A Center for Public Integrity reporter says insurers inflated the scores.

A reporter at a nonprofit news site has tossed another bottle of kerosene into the firestorm of controversy over whether U.S. taxpayers get their money’s worth from the Medicare Advantage program.

The insurers that sell the private Medicare plans and many plan members say the program offers enrollees better preventive health benefits and much better protection against out-of-pocket costs than the traditional Medicare program, helping enrollees living on fixed incomes do a better job of protecting their quality of life.

Critics have traditionally attacked the program by pointing out that the Centers for Medicare & Medicaid Services (CMS) pays more for each Medicare Advantage program enrollee than it does for each traditional Medicare program enrollee.

Fred Schulte presents a more focused critique in an article published by the Center for Public Integrity: He contends that the commercial insurers selling coverage to Medicare enrollees through the program have pumped up profits by fudging the patient information used to compute “Hierarchical Condition Category” (HCC) risk scores.

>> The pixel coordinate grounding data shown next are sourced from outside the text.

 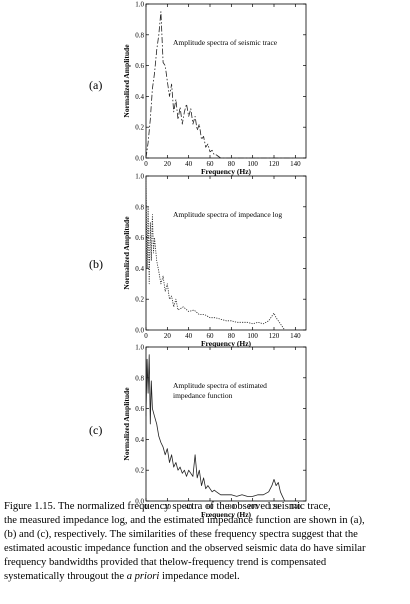 I want to click on y-tick-label-a-2: 0.4, so click(x=140, y=97).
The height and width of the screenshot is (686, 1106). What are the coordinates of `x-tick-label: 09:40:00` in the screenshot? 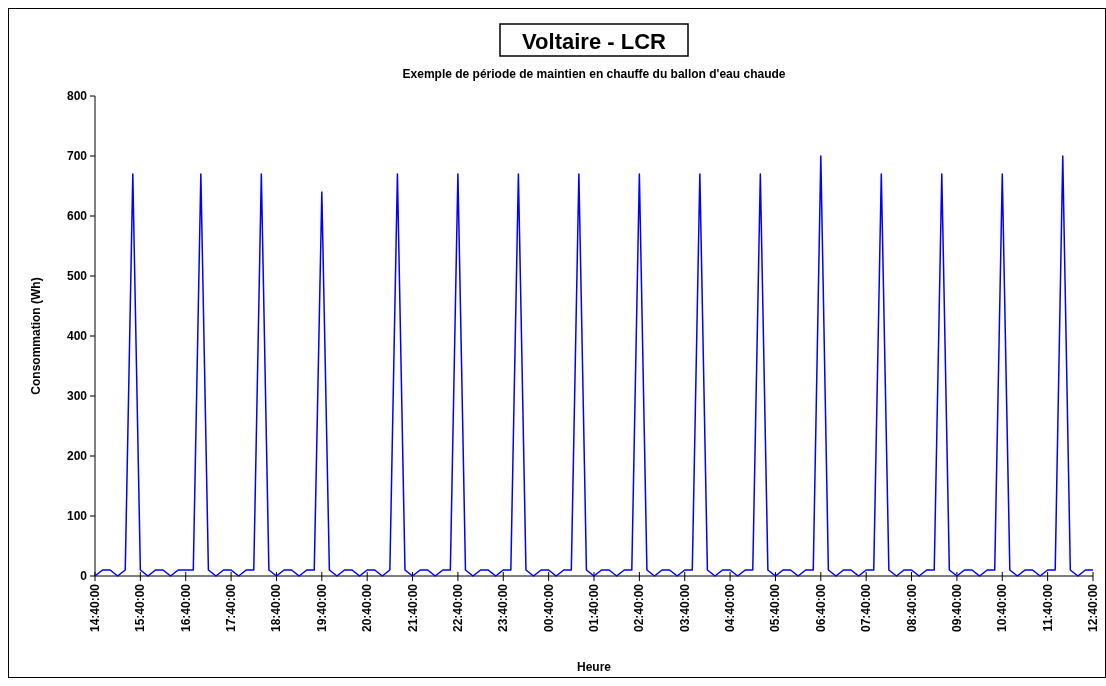 It's located at (956, 608).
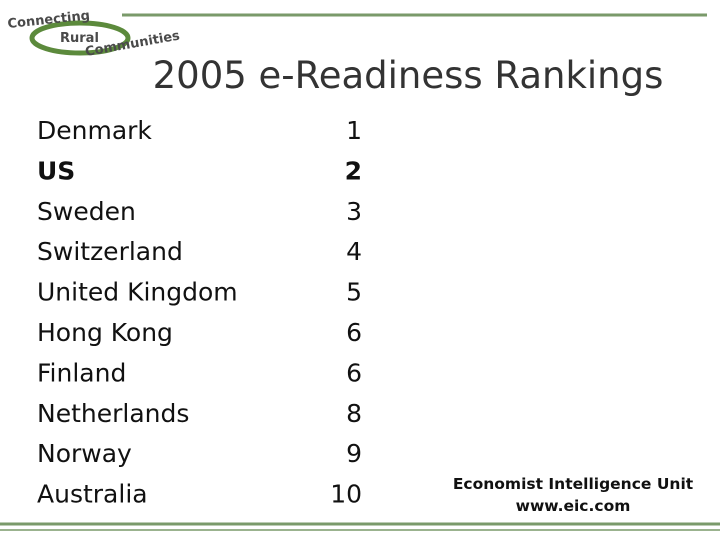  I want to click on country: US, so click(56, 170).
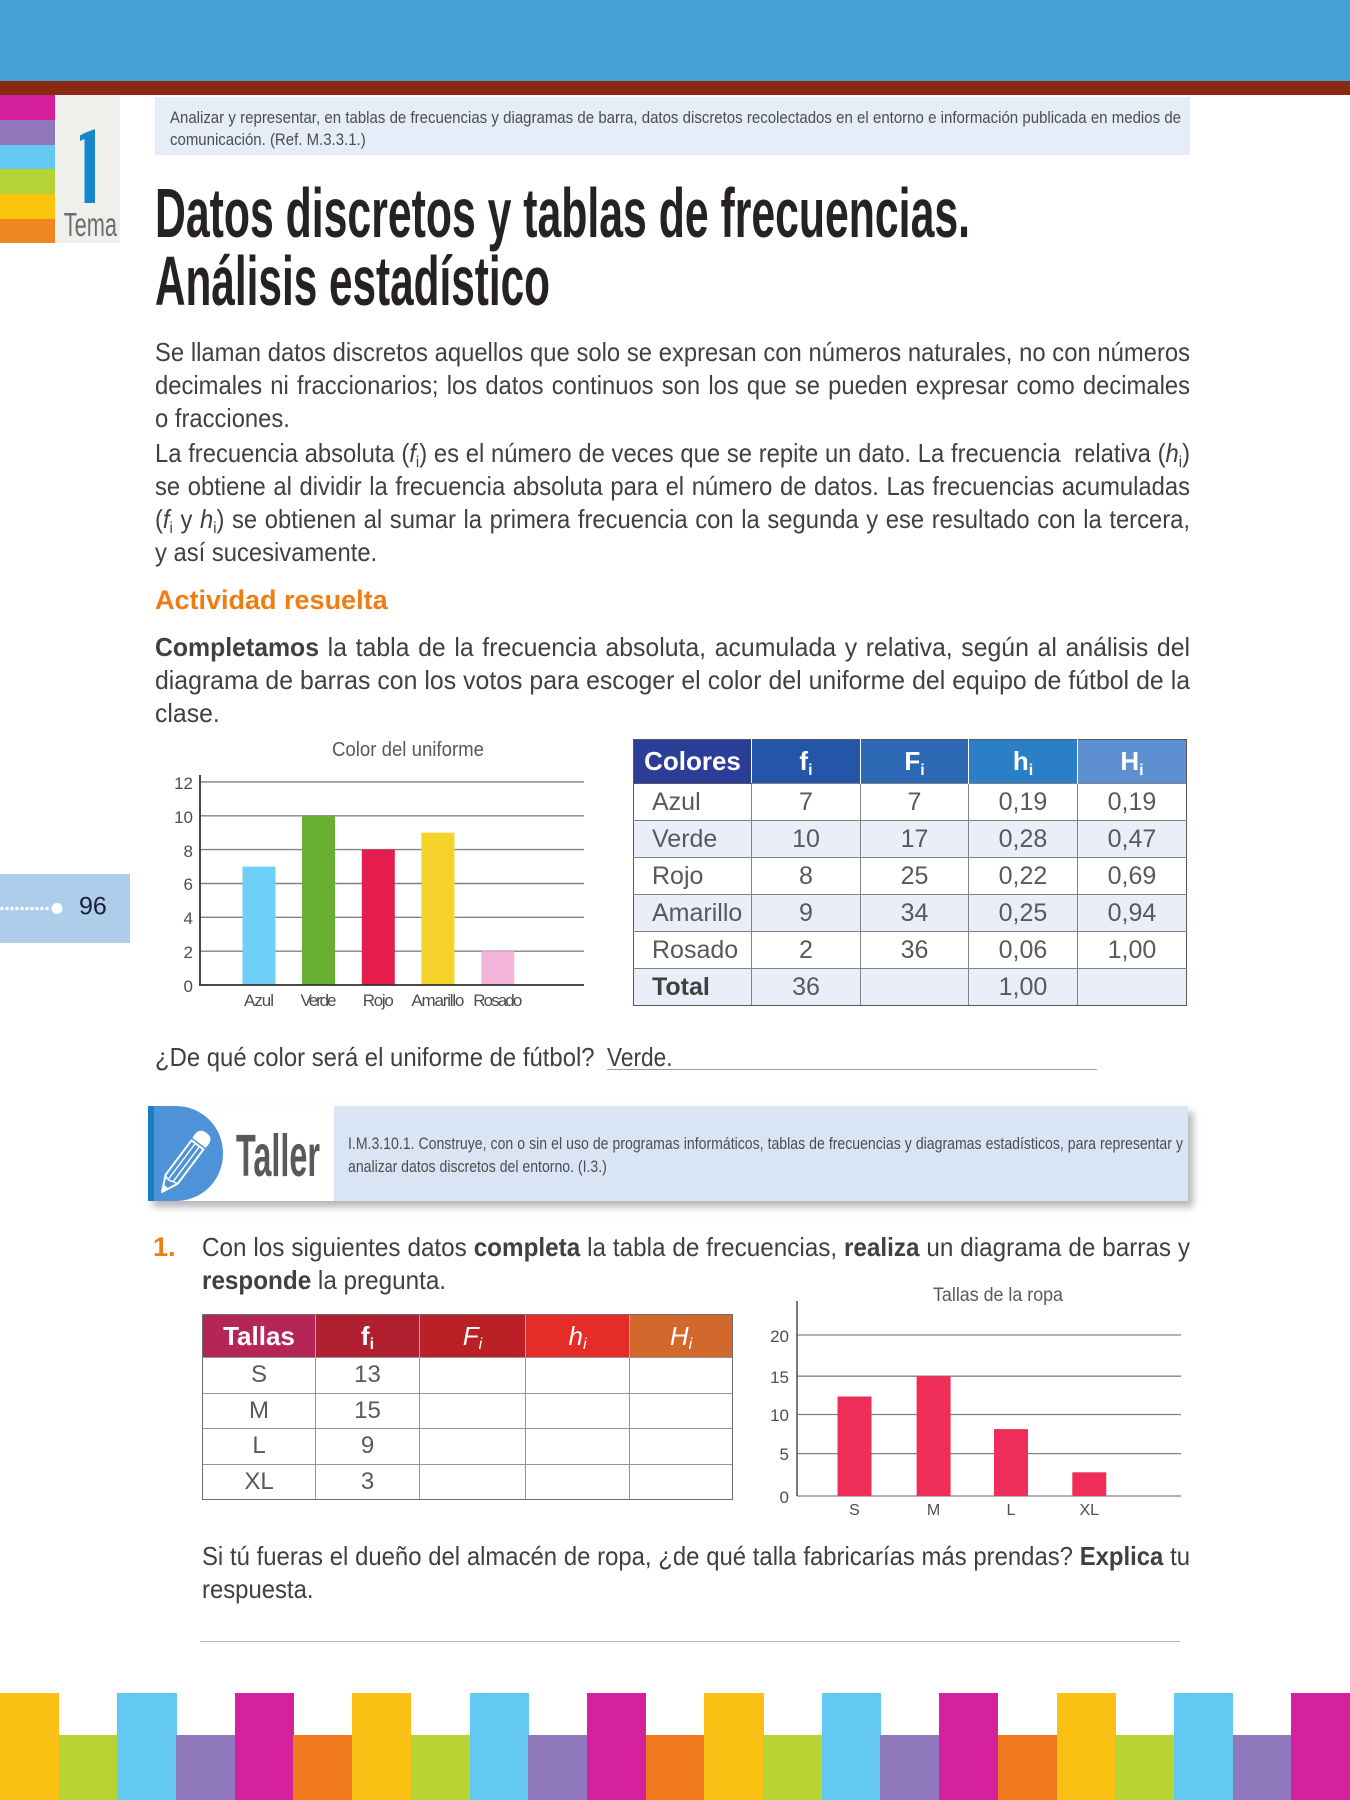 Image resolution: width=1350 pixels, height=1800 pixels. What do you see at coordinates (1090, 1510) in the screenshot?
I see `svg-text: XL` at bounding box center [1090, 1510].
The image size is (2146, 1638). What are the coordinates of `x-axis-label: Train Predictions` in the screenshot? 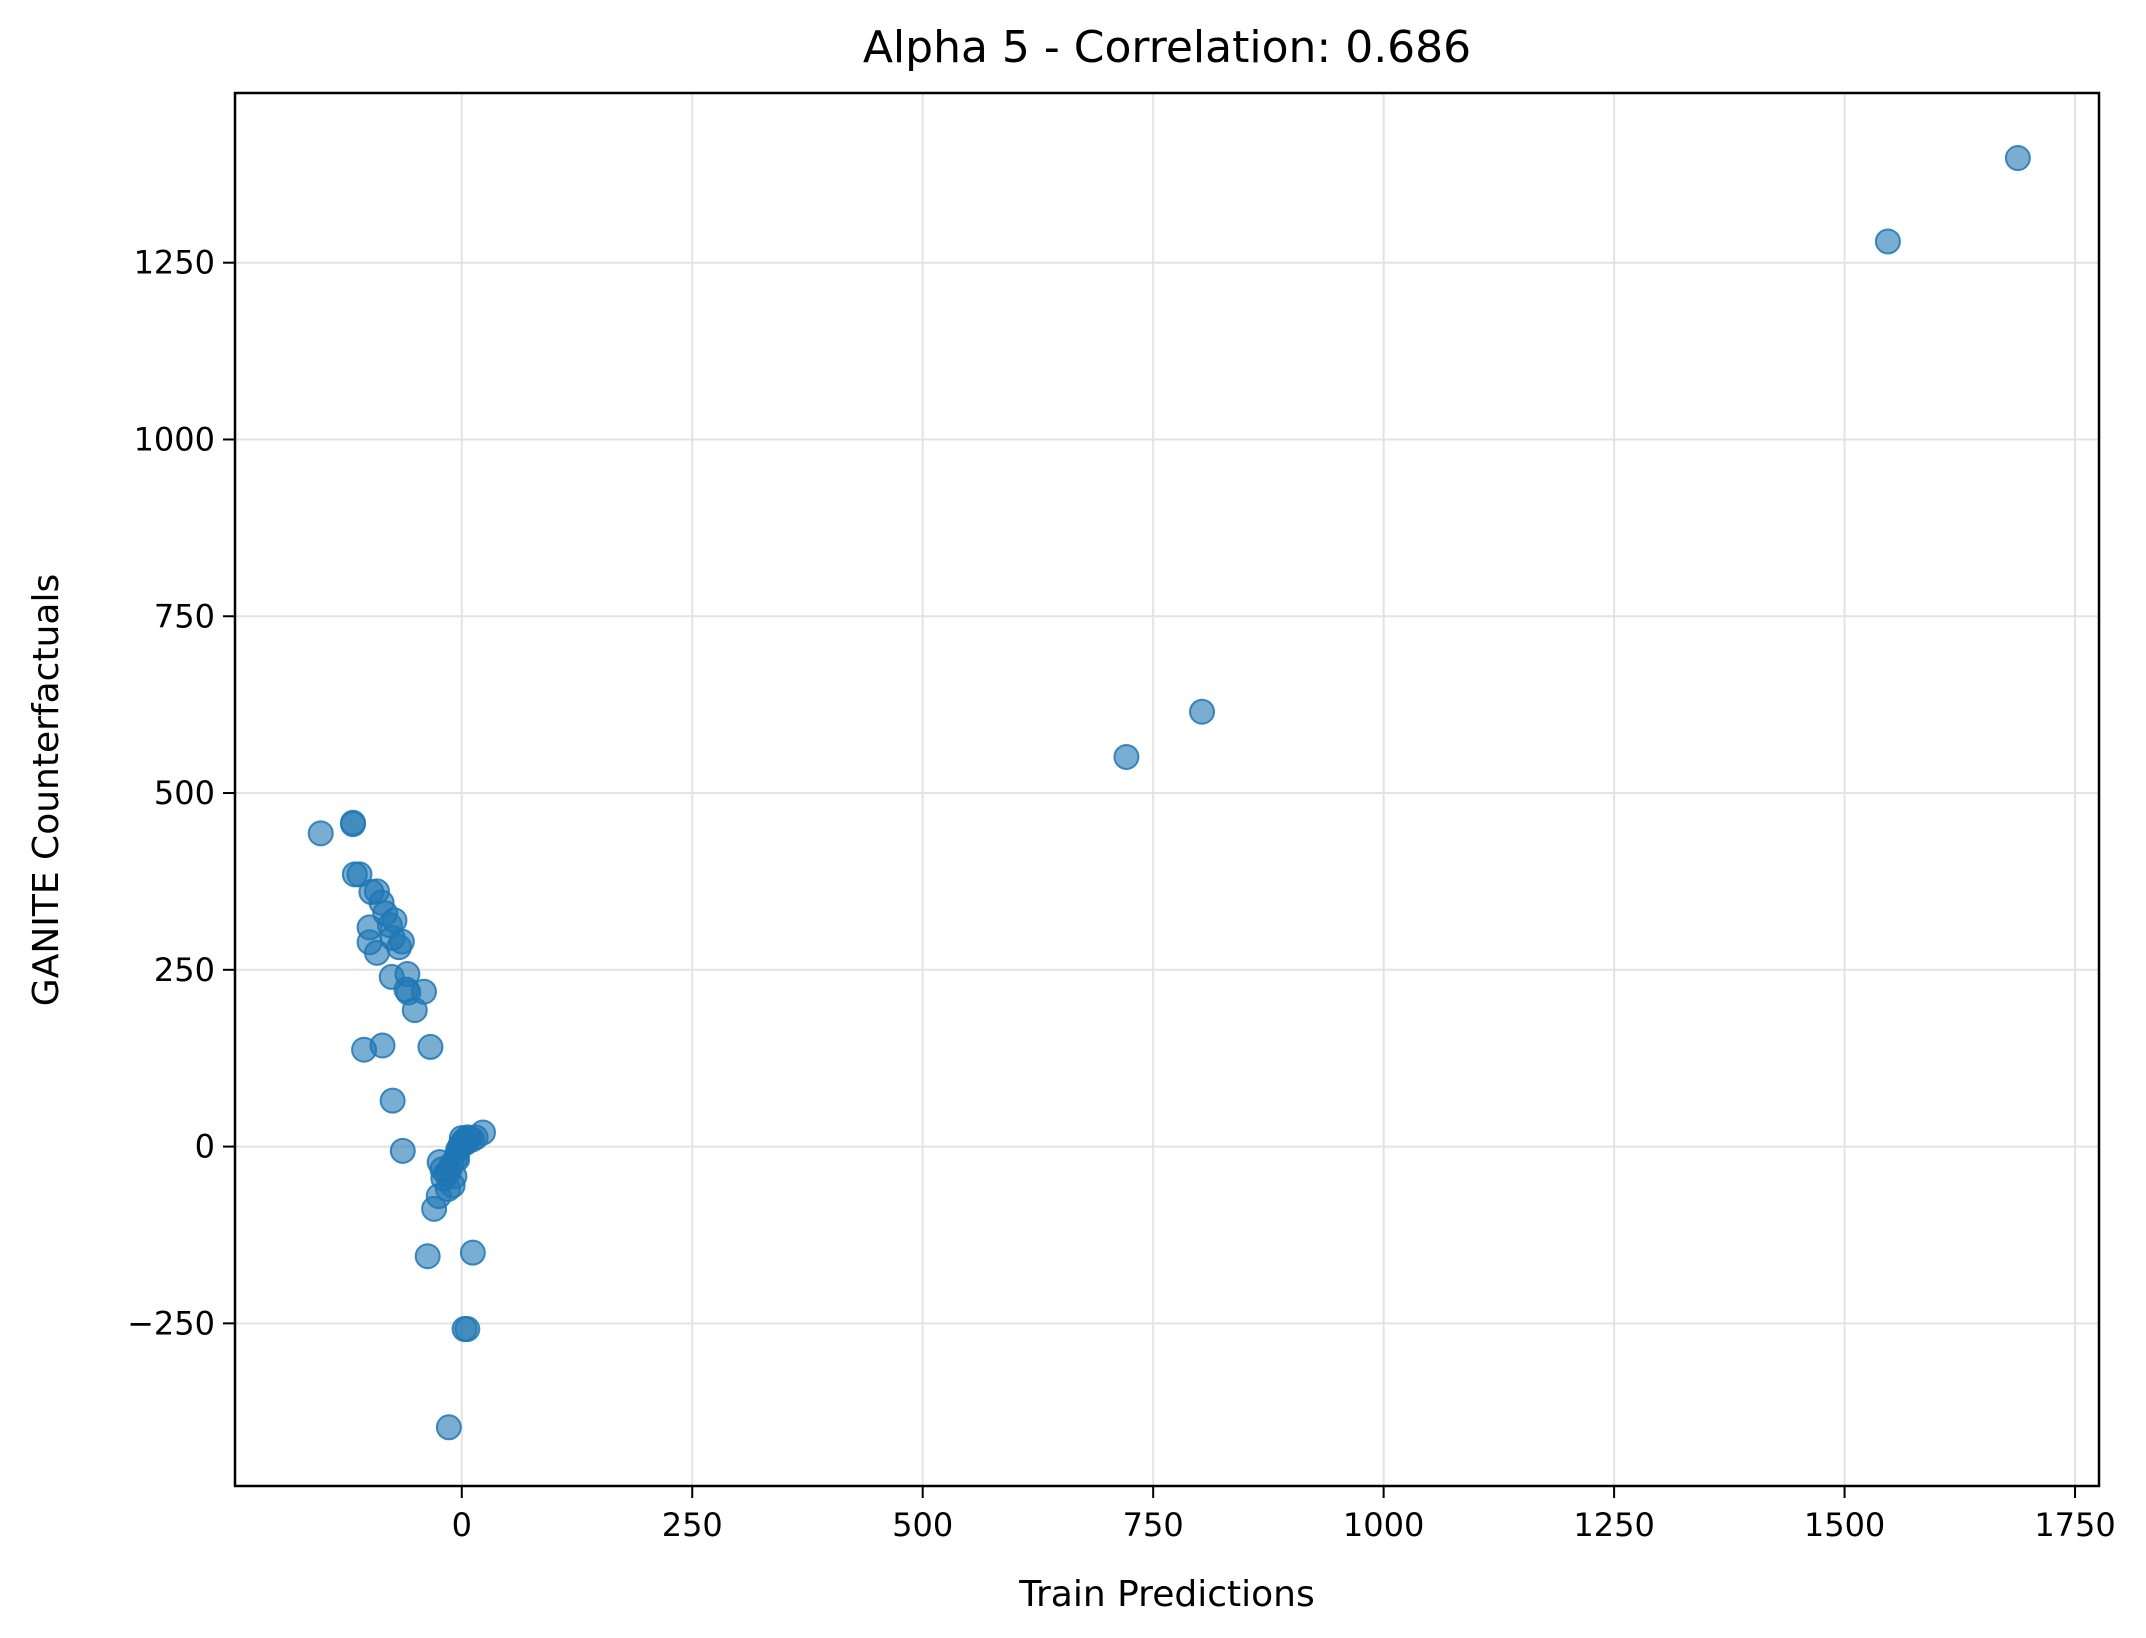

A Medicare Advantage risk-adjustment program is supposed to use the scores to ensure that Medicare managers make higher “capitation” payments — payments for each enrollee served — to the Medicare plans that serve higher risk enrollees.

Drafters of the Patient Protection and Affordable Care Act (PPACA) included a similar risk-adjustment program in the package of “three R’s” programs that’s supposed to protect health insurers against any underwriting problems caused by PPACA health insurance market changes.

A director at the U.S. Government Accountability Office (GAO) testified in 2012 that the GAO believed Medicare Advantage plans were giving enrollees risk scores that were about 4.8 percent to 7.1 percent too high, and that the Centers for Medicare & Medicaid Services (CMS) had been able to reduce the diagnostic coding gap to 3.4 percent.

A newer report from HHS shows improper payments may account for 5.6 percent of Medicare Advantage payments and 9.5 percent of traditional Medicare program payments.

Schulte cites government estimates that the diagnostic code gap led to about $70 billion in improper Medicare Advantage plan payments from 2008 through 2013 — or an average of about $12 billion per year. Medicare managers will pay about $156 billion to Medicare Advantage plans this year, according to the Henry J. Kaiser Family Foundation.

Schulte reported that the Center for Public Integrity is suing to make records about which insurers seemed to receive improper Medicare Advantage payments public. 

America’s Health Insurance Plans (AHIP) says it is working with CMS to improve the risk scoring system.

Reports show Medicare spends far less on improper payments to Medicare Advantage plans than it does on improper payments to traditional fee-for-service Medicare providers, Clare Krusing, an AHIP representative, said in a statement.

“The evidence is clear that Medicare Advantage plans are providing better quality care and improving health outcomes for millions of seniors,” Kruse said.